**Excerpt to read**
>>
Money and economics are cold, hard and bottom line—based 100% on facts, logic and rational decision-making. Right? So wrong!
History Repeats Itself
The Great Recession has, among other things, highlighted the way emotions, psychology and human nature lie at the root of our individual financial, and larger economic, relationships. Regardless of whether they should, they do. For example, logic did not dictate that Lehman had to fail while Goldman, AIG, and the others did not. Likewise, the equity markets of the last two years have been parodying Heidi Klum’s tagline from Project Runway—“You’re either in or you’re out.” Investors have swung wildly between their impulses of fear and greed based on the headlines of the day, rather than let the value of great companies shine.
It may not only be helpful, but essential, to understand more about human nature and ourselves in order to make wise investment decisions independent of market trends. In fact, an entire field marrying psychology with decision-making—behavioral economics—has become very hot in the recent years.
Although even Adam Smith and other “classical economists” acknowledged the role of the psychology in our economic behavior, neoclassical economics of the 1980’s dismissed such in the name of efficient markets filled with rational decision-makers. That was the economics I was taught, but it never felt like a science I could rely on. I saw too much “irrational” behavior as a young lawyer in the mergers and acquisitions space. And I certainly knew I sometimes made economic choices based on more than a simple cost/benefit analysis as well. But beginning in the 1990s, behavioral economics came into its own; some of the earlier thinkers made their way into the mainstream, joined by new voices.
<<
Entries drawn from a collection
>>
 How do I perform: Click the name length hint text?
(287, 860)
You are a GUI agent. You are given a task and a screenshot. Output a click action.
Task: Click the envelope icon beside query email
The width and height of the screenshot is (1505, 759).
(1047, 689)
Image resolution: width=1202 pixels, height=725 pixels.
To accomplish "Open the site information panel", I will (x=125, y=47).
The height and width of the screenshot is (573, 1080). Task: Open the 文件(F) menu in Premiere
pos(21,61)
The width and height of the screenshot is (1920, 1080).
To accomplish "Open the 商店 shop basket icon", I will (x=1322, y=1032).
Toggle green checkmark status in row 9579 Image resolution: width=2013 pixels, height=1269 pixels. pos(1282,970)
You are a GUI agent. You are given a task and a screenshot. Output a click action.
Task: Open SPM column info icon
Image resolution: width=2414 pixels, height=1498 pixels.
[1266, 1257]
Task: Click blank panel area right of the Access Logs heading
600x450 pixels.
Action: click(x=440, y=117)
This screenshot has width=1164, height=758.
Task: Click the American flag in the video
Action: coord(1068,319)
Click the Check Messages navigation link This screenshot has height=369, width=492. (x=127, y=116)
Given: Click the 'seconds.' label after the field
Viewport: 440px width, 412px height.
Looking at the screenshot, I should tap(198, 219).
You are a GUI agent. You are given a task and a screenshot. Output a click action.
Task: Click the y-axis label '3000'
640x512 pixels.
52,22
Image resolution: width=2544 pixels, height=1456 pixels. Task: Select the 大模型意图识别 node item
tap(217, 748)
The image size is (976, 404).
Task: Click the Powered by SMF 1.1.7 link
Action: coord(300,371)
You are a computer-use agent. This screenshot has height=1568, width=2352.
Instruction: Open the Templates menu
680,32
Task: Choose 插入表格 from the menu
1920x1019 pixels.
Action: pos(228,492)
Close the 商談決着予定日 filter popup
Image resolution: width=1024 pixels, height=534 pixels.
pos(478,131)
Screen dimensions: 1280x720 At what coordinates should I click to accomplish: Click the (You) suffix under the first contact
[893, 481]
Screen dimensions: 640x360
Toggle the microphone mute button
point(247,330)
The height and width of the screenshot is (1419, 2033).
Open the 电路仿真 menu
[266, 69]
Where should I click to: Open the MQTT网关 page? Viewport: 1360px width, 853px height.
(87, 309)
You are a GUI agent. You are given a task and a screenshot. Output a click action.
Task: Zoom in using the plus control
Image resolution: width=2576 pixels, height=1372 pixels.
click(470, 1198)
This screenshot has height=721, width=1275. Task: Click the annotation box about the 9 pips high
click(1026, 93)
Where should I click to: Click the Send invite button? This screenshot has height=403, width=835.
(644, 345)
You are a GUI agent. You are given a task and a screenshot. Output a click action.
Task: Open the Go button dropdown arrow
<<
**Exercise tasks**
[a] Revise the behavioral economics passage, beginning at the words "It may not only" and stopping after "the recent years.", with "essential" changed to "crucial".
[b] Carry the behavioral economics passage forward from its final sentence.
The listing stands apart from the passage on behavioral economics and is separate material.

**Results of the tasks**
[a]
It may not only be helpful, but crucial, to understand more about human nature and ourselves in order to make wise investment decisions independent of market trends. In fact, an entire field marrying psychology with decision-making—behavioral economics—has become very hot in the recent years.

[b]
Three Great Reads On Behavioral Psychology, As It Relates To Economics
If you only have time for a few quick, easy reads about the interplay between the human mind and economic decision-making, I recommend three: John Kenneth Galbraith’s A Short History of Financial Euphoria, Predictably Irrational by Daniel Ariely, and Brad and Ted Klontz’s Mind over Money.
The first offers a concise and insightful overview of why we never seem to be able to escape “bubble and bust” economic cycles. It comes down to human nature. We don’t learn from history because each generation—even knowing the history of the Dutch tulip bulb mania, the Great Depression, etc.—thinks it is different and smarter, thus incapable of falling into the very behaviors it recreates as it finds a pet idea, thinks growth can be infinite and then introduces more and more leverage. So we need to pass our decisions through a filter that asks whether the historic warnings are aligning and not try to rationalize how things might be different this time.
The second, Predictably Irrational, convincingly and entertaining informs how the human brain makes choices. You will never take a “free” sample again without remembering that free can often come with a very high price.
Finally, I recommend the third book, Mind over Money, to anyone truly interested in building personal financial skills. In a nutshell, Mind over Money argues that, no matter how much financial education you may have, until you understand your personal relationship with money you cannot make optimal investment decisions. So you should in effect put yourself through a bit of financial psychoanalysis.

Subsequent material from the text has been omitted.